According to impeccable sources, this is made up of $500 million for the railway reconstruction,  $500 million for the branding and rebuilding of four major International airports and $100 million for the Galaxy backbone infrastructure. The loan is to be repaid after an moratorium of seven years, at an interest of 2.5% over a period of 20 years. Attractive though these may sound, some of us are sceptical considering antecedence of government and borrowing discipline. It brings to mind a fiasco that occurred when the Nigerian government in 1985 took out a loan of $5 billion from the The World bank bank. An appraisal of the Status of the loan in 1997 indicated that though the country had made repayments in excess $10 billion, the loan had mysteriously manage to balloon itself to $35 billion. Most of this was interest as a result of default in repayments.
Are we going to see a replay of such horrors in the clutches of the Paris club of China?

 Disappointed with the current crop of aviation entrepreneurs? leave them to suffer a slow and painful death with the attendant cascading negative effects on passengers, employees and creditors. Just license a new breed of airlines to continue the cycle of failure; after all the re-election jamboree is about to begin where our $200 million a day oil largesse will be put to good use until it runs out in 2053.

About attaining a zero accident rate.....

It's blind faith, crass arrogance, ignorance or a combination of all three, to expect a zero accident in an environment where the institutions, agencies, infrastructure and the requisite workforce to support aviation are constantly  abused and misused.

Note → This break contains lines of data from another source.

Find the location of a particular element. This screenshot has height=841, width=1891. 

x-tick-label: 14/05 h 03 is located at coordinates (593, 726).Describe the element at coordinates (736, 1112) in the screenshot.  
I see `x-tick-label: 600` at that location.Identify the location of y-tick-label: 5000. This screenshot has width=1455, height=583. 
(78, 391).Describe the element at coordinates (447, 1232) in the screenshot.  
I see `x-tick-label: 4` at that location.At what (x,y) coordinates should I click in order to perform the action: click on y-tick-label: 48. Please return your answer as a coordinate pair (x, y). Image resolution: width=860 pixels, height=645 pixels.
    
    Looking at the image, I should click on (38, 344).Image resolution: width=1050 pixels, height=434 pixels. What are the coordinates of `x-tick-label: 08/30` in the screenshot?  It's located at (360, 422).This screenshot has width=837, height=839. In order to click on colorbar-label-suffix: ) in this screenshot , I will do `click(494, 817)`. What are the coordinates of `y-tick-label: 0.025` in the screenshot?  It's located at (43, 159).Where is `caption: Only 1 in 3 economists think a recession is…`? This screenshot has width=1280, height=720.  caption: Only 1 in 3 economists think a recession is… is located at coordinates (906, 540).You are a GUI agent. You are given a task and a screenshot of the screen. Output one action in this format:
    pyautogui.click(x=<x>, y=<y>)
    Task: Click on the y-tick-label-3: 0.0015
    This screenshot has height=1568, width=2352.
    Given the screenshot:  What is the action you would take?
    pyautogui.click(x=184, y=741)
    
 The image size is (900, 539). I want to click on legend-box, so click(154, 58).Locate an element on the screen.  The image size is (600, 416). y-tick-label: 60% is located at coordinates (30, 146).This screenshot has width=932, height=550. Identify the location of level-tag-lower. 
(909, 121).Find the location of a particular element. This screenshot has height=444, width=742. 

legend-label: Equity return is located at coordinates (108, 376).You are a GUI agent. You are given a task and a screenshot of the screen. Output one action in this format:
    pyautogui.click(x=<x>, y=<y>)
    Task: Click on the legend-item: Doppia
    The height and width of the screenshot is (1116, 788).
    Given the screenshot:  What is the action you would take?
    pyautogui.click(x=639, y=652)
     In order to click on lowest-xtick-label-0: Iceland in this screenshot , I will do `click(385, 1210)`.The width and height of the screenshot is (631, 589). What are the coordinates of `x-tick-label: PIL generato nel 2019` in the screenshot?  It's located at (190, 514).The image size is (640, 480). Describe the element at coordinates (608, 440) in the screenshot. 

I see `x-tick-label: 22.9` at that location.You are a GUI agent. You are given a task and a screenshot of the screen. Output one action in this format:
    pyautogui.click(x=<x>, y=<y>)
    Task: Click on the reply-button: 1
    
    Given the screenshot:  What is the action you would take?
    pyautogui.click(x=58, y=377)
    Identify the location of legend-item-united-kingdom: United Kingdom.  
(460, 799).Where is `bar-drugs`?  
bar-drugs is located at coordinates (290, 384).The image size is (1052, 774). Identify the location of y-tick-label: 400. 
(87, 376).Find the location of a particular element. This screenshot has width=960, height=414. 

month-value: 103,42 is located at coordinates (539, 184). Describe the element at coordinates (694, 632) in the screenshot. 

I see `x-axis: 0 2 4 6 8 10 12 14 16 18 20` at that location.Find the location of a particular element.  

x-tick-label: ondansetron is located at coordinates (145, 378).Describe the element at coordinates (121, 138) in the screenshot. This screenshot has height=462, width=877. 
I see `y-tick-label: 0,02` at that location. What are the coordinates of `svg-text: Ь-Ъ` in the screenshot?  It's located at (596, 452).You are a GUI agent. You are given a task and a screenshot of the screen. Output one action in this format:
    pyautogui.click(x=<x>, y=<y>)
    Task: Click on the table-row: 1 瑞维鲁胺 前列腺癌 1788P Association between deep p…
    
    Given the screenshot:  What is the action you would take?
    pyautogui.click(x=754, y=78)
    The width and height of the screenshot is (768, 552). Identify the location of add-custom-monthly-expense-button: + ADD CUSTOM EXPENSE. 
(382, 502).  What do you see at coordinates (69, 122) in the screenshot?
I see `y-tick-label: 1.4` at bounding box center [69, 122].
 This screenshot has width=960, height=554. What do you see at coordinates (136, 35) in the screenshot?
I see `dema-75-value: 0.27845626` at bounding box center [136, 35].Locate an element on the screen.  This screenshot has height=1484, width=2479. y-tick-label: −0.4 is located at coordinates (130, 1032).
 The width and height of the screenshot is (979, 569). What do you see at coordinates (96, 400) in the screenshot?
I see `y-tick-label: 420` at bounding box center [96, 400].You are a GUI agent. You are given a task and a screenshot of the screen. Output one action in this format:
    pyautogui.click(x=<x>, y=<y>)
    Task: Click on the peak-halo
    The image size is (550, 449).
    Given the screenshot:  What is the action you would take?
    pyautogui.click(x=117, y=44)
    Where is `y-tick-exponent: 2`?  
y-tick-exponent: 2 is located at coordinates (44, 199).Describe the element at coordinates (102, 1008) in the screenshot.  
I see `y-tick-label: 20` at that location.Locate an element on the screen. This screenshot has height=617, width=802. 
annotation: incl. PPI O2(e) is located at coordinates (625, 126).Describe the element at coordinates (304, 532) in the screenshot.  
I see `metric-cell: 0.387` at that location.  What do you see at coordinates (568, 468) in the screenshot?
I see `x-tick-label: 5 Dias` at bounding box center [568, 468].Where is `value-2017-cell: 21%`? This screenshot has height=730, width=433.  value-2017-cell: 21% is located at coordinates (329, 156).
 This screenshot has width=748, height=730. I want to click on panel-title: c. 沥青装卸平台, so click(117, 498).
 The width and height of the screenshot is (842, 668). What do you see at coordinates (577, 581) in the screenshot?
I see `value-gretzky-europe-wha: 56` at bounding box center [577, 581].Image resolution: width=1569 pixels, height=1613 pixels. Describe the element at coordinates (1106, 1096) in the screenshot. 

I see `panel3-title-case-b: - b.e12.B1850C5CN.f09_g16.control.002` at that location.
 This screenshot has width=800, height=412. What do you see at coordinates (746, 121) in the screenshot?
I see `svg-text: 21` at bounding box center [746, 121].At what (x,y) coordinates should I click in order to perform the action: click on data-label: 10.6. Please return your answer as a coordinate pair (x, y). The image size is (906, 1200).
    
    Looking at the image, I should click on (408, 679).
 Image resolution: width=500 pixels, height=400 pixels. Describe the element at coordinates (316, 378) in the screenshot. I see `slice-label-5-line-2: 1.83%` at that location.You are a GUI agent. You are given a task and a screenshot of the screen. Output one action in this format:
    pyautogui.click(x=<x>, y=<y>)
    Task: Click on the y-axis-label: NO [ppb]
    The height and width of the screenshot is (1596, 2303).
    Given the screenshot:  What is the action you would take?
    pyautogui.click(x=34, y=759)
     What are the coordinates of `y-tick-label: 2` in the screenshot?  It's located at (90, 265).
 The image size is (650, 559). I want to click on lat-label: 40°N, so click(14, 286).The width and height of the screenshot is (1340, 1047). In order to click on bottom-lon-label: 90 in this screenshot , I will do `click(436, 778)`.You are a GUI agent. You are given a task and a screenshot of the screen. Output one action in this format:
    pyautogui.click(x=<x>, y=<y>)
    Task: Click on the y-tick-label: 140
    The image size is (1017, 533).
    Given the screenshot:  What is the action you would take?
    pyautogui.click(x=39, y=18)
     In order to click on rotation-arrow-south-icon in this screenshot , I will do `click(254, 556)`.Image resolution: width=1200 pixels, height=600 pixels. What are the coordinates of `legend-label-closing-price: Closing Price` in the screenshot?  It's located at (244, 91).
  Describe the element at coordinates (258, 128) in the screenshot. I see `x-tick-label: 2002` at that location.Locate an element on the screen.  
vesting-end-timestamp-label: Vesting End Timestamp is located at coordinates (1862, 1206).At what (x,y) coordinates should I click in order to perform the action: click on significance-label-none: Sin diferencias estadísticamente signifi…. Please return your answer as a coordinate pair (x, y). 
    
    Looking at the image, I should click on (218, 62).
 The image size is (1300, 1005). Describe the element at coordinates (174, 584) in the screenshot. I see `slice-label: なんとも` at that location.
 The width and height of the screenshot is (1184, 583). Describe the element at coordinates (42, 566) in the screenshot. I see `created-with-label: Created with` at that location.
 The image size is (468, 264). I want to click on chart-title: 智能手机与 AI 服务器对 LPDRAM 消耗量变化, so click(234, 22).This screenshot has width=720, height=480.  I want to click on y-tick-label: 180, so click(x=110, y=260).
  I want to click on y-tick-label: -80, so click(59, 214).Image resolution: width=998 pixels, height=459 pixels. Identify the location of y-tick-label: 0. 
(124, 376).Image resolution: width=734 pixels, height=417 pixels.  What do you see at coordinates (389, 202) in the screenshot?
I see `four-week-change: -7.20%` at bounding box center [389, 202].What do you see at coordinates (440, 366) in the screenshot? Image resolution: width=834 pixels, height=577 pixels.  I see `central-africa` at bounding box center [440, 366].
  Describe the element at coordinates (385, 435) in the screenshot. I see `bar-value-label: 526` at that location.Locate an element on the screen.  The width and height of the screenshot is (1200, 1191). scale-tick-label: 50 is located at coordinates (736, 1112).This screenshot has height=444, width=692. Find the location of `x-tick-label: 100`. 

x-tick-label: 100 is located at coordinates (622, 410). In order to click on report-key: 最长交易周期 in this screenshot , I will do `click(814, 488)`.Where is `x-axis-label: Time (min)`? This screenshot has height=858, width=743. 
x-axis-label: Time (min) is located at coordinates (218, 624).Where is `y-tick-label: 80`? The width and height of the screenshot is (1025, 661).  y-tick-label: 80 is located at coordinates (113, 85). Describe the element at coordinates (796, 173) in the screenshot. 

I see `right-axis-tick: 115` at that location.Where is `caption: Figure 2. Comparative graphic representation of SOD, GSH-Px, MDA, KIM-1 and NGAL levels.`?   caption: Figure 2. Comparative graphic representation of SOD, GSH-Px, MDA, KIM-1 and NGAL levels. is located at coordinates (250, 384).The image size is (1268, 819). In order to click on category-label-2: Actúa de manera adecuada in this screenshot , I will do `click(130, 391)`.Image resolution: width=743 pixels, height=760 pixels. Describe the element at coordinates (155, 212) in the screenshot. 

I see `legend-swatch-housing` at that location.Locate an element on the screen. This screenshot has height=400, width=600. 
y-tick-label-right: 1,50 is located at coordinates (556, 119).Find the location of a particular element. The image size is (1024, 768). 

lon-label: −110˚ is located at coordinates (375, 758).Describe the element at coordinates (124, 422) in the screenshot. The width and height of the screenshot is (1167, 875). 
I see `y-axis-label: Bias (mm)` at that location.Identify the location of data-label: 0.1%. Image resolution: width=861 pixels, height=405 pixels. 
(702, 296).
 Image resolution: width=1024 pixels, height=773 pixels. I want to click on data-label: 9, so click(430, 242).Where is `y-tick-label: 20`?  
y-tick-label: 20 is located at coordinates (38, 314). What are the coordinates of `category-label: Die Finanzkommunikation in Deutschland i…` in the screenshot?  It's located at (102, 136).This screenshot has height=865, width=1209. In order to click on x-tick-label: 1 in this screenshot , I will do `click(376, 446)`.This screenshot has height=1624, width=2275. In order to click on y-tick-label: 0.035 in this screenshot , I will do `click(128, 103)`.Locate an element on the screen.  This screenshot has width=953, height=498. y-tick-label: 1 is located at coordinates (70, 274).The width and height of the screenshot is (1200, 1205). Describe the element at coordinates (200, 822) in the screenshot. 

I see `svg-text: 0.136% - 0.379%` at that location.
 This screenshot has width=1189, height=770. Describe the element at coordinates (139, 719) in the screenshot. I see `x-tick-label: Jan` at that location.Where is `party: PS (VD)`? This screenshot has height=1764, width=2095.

Politics is placed ahead of policy, short term economics before safety. The regulator is struggling to assert it's autonomy, the airlines are grossly mismanaged and placed in perpetual unsustainable indebtedness, the technocrats dont give a toss as long as their pockets are lined, the politicians as long as they're re-elected, the business moguls as long as their spanking new private jet operations are unimpeded. A training institution (NCAT) established over 50 years ago still unable to conduct ATPL certification or commercial jet type rating training (TRTO). The industry with no in-country full service maintenance , repair and overhaul (MRO) facility for commercial operators. Safety information handling is best reactive and practical evidence of a safety culture across the industry does not exist in most organisations. (details for another time). Summary: Implausible!!!
As a starting point: The entire transport policy for Nigeria needs to be re-written. We need clearly defined policies and their respective strategies with specific objectives and time-lines for safety, reliability, efficiency and sustainability.